▶ _Aim of the exercise_
Beginning at the top of the listing, repeat each line exactly until the line with "Task: Click the Help question mark icon" has been repeated too.
=== Information given ===
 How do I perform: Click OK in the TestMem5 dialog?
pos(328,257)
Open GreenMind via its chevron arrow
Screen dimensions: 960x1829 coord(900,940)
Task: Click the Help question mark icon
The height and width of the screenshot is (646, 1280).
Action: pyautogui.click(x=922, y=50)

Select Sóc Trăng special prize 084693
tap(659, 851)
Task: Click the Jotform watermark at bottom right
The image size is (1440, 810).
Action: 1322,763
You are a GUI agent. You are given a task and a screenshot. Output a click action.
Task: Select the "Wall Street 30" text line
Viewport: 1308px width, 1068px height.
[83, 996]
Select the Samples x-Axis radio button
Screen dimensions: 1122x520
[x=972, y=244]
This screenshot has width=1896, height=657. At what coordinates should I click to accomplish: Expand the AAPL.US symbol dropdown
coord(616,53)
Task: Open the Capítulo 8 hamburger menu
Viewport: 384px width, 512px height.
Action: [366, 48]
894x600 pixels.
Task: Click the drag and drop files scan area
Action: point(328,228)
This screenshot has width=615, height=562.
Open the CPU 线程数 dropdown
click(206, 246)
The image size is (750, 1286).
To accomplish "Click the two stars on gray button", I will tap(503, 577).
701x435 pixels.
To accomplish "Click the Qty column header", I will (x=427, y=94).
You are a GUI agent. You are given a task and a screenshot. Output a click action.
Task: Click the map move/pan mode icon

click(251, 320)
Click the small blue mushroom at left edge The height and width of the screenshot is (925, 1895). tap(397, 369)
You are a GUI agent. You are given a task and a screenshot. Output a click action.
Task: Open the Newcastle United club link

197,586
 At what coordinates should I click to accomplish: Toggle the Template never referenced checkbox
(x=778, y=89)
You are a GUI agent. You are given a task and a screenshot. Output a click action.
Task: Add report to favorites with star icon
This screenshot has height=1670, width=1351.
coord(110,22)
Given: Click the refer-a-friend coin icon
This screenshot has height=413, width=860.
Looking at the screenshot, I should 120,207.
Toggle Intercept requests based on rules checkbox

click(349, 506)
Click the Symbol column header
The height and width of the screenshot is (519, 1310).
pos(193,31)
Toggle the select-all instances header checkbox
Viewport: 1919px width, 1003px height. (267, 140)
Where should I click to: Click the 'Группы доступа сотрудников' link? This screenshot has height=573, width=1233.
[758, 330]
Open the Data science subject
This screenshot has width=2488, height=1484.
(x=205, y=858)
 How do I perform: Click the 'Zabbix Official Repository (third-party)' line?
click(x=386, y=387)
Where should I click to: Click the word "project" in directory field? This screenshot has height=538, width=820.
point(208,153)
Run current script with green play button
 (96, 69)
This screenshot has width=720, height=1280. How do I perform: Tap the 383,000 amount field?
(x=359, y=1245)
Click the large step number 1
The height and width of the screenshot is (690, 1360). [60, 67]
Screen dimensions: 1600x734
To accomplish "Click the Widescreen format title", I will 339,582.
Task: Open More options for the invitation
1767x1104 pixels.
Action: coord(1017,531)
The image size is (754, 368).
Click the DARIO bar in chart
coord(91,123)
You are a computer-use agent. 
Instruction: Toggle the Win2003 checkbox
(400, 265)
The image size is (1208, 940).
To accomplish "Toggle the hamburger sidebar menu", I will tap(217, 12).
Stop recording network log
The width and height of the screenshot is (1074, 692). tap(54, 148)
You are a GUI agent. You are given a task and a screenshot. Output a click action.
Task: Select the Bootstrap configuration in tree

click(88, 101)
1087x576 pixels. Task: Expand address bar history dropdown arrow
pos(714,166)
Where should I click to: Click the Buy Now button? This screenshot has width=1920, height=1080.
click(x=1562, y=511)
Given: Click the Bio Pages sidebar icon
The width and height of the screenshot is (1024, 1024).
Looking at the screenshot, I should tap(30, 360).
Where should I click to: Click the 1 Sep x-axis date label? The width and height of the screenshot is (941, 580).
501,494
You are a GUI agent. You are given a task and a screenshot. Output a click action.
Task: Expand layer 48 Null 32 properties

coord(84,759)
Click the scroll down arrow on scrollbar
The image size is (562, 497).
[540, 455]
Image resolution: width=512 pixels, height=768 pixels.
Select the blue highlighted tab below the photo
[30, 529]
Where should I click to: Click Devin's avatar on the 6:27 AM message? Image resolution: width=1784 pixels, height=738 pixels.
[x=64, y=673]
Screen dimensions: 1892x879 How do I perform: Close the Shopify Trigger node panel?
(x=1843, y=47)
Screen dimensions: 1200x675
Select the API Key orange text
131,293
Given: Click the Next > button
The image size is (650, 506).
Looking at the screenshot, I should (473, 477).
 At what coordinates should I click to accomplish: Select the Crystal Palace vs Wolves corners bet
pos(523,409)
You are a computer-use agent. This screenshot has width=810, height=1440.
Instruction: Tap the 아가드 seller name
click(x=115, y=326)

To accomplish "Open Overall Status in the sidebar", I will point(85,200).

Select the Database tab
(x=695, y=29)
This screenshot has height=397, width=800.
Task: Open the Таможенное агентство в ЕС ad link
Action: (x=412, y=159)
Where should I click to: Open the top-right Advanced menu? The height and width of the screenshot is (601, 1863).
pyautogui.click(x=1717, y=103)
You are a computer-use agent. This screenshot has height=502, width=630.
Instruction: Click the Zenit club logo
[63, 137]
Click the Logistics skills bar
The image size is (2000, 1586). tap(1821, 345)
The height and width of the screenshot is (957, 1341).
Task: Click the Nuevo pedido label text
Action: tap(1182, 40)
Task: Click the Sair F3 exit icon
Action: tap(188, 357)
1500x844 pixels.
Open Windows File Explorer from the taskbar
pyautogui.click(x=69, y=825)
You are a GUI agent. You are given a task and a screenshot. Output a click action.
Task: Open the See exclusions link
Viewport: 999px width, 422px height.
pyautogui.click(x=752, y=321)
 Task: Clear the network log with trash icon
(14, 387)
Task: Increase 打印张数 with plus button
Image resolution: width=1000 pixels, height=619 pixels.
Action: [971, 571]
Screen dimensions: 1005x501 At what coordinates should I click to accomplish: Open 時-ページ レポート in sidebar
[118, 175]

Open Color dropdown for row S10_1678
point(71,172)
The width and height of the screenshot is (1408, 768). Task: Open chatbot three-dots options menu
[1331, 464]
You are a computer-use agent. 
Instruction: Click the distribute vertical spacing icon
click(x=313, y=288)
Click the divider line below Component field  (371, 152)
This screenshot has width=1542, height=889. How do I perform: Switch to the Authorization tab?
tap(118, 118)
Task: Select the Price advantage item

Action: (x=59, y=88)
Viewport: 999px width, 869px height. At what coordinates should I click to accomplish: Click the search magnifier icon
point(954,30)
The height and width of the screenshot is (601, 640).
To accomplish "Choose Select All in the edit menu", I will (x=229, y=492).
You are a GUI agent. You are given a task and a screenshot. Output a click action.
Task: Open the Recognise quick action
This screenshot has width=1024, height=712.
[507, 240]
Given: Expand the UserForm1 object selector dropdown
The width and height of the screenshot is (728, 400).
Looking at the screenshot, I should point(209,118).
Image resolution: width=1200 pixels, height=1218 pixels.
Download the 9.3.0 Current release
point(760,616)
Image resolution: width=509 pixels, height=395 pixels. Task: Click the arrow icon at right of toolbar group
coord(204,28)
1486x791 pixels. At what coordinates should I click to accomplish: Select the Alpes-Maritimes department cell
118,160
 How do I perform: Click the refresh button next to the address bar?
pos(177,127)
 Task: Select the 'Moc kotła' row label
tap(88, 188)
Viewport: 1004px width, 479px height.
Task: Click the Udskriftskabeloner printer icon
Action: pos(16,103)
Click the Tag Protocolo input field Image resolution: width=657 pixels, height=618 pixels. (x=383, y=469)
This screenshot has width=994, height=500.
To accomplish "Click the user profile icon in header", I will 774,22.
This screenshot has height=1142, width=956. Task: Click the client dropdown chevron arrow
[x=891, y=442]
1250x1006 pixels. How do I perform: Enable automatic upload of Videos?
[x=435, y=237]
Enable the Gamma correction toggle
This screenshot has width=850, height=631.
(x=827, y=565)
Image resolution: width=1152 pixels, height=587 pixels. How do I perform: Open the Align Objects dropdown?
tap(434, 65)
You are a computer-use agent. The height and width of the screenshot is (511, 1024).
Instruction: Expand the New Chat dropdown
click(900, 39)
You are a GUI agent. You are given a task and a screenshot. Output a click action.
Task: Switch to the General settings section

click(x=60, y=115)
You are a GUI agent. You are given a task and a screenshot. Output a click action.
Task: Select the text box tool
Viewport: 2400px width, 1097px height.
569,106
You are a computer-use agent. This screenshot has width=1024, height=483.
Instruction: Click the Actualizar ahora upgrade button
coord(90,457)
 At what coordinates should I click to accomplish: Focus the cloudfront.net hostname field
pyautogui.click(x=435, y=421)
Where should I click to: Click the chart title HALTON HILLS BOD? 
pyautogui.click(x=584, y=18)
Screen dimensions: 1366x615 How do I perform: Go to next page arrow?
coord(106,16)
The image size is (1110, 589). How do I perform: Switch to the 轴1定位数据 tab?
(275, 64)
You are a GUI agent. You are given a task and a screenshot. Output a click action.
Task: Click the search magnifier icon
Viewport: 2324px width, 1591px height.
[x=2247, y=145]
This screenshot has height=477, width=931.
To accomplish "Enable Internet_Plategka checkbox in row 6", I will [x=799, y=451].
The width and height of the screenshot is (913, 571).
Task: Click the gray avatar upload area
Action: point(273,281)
===
▶ _Answer to this exercise_
 How do I perform: Click OK in the TestMem5 dialog?
pos(328,257)
Open GreenMind via its chevron arrow
Screen dimensions: 960x1829 coord(900,940)
Task: Click the Help question mark icon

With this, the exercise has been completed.